Having been in and out of hospitals a good part of my life, I guess you could call me a professional patient. I knew more about my diseases than most doctors. In October 1999, I was hospitalized suffering from a stomach ailment that was both painful and preventing me from eating. My doctors were trying desperately to figure out what was wrong and how to treat it but, so far, the answer had eluded them. I’d always been an optimist, but now I wasn’t very optimistic and wasn’t so sure I’d survive. Not knowing what else to do, my doctors transferred me to a rehab center.

As far as rehab centers go, this one was considered one of the best. It provided a place for patients, who had been ill and were now in weakened condition, to get back their strength and stamina. On the wards, patients were expected to dress daily, with the assistance of an occupational therapist, and participate in physical therapy sessions, up to four times a day. All this was extremely helpful in getting patients ready to return home.

However, in my case I was still acutely ill and unable to eat. I didn’t want to dress myself and was much too weak to participate in physical therapy. I shared a room with an elderly woman who demanded lots of attention from everyone, including me, and turned on the lights at all hours of the night.

So, I wasn’t eating; I wasn’t sleeping; I wasn’t participating in physical therapy. Exactly what was I doing there? All I really wanted was to go home and sleep. Of course, I couldn’t go home alone; I needed someone to care for me. So the social worker arranged for me to interview three women for the position of live-in caregiver. I don’t remember much about the first two women, but the third woman was unforgettable.

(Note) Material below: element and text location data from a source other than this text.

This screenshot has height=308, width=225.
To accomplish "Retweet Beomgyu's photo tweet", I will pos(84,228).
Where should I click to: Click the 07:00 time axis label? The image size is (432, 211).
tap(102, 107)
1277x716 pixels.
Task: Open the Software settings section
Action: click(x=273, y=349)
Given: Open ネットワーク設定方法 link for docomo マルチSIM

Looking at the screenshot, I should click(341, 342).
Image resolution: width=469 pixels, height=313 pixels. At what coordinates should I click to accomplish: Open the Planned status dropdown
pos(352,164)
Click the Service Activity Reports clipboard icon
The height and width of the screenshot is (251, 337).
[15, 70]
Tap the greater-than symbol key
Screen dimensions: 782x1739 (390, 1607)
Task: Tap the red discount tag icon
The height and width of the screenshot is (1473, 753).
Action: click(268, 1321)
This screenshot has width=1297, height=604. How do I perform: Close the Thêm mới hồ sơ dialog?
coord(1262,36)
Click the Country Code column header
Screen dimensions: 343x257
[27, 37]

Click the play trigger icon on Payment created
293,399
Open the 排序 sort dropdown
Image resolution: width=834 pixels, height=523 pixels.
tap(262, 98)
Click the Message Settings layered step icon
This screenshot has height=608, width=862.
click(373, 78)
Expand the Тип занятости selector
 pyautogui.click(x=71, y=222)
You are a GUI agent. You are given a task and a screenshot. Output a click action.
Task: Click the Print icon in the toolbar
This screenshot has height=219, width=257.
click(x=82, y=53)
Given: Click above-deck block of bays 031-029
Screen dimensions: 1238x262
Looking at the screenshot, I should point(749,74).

Her name was Emma. She was 5’ 8” but seemed a lot taller. She was a mountain climber, muscular and unbelievable strong with short wavy blond hair and light blue eyes. She came from Lithuania, spoke excellent English and read voraciously. She was stubborn and headstrong and had her own way of doing things, her way always being “the right way.” She’d a healthy dislike for medicine in general and doctors in particular, feeling medication was an unnecessary addition to proper diet and exercise, herbal supplements and meditation. Emma wasn’t much of a housekeeper or cook, but had a terrific sense of humor and kept me laughing even during my darkest days.

So the next day, Emma and I went home. Things were difficult at first and we didn’t see eye to eye. Emma was dogmatic and sure of herself and I, used to living alone, wanted things done my way. It took awhile for a meeting of the minds but, after some time, Emma mellowed and I decided I had enough to worry about without needing to be in control all the time.

“I’m not going to make it” I’d tell Emma. “I’m going to die!”

“Not while I’m here you’re not,” she’d reply. “Just change your attitude and everything will be all right.”

“Change your attitude” was a phrase my Dad would always use. He would say it was part of his “poor man’s philosophy.” I was hearing the same words from Emma. Was it really possible to change my attitude? Could I will myself to get better? Medical science hadn’t done a very good job for me so far. Now, I thought, I’d try another approach. I’d try Emma’s approach.